<<<<

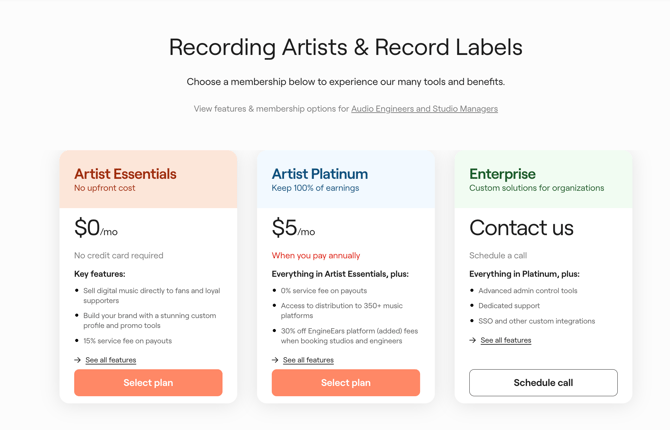Click the 'Dedicated support' bullet item
This screenshot has width=670, height=430.
509,306
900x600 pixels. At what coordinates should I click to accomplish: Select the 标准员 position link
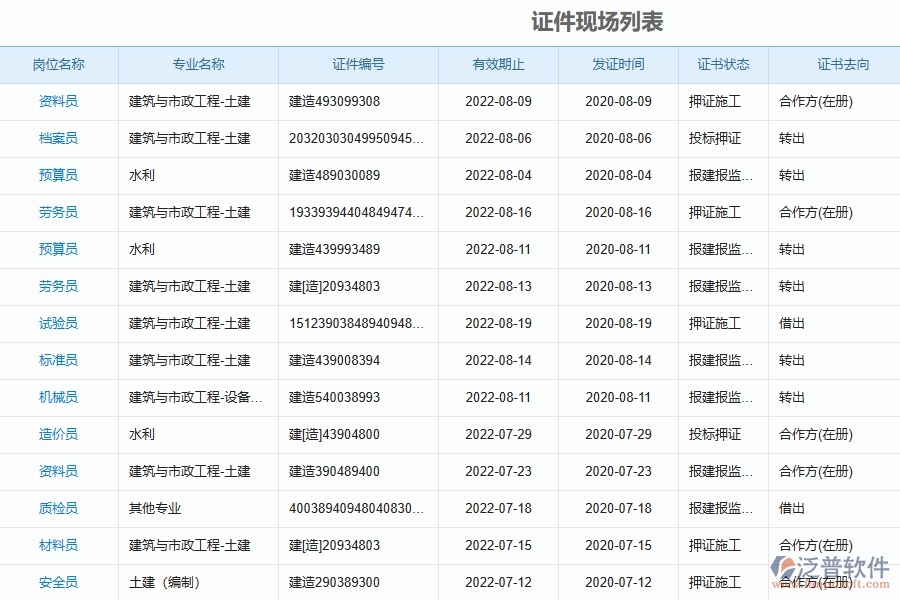pos(57,360)
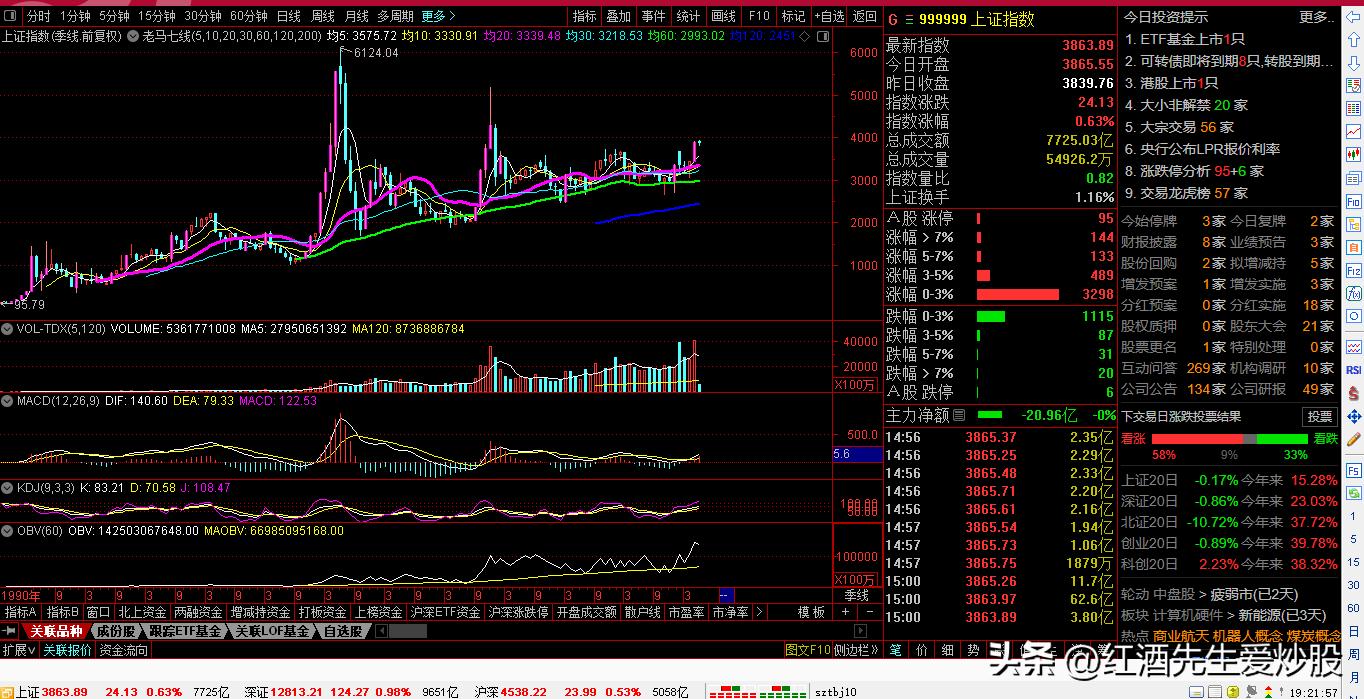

>>>>

Transcribe exactly, and only, the lines from the one with "900x600 pixels. At" through the final line of the data above. The pictures stay out.

900x600 pixels. At what coordinates should I click to accomplish: Select the 标准员 position link
pos(57,360)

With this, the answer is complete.